Using the diary entry below, answer these:
(a) What time did the writer go to bed?
(b) Where did the writer and Tessa go camping?
(c) Who woke the writer the second time?

** START TEXT PASSAGE **

Helloww Everybody.
Lets start with the night agian. I went to bed pretty quick last night (1.30am) and slept pretty well until 8am. Then Tessa woke me up, she said she wanted to talk to me about important stuff so I sat down and listened. She started explaining stuff she had done on her first schoolday after the holidays. She seemed so happy but didn't had time to talk to me yesterday she said. While talking we started thinking about what we did together and how every moment we are together nothing else mathers, it's just having fun.
Then I started remembering stuff again like our drawing, me helping her with her hair and stuff like that since she mostly didn't know how she was supposed to look she asked me all the time. Perhaps not such a good idea but Heeey lets get crazy ;).
It also reminded me of the time we spent camping in the wood and in her garden. The songs and stories we made while sitting at a campfire. She was a great singer and was great ay playing the guitar.
After our hour of talking I fell asleep again, this time my mom had to wake me up because I had to leave for school.

** END TEXT PASSAGE **
** START SOURCE DATA **

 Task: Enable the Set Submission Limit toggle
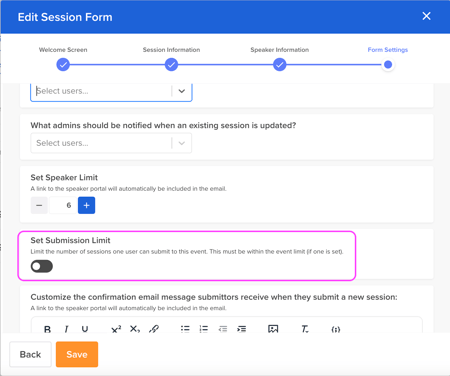[42, 266]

** END SOURCE DATA **

◆ **FULL OUTPUT**:
(a) 1.30am
(b) In the wood and in Tessa's garden
(c) The writer's mom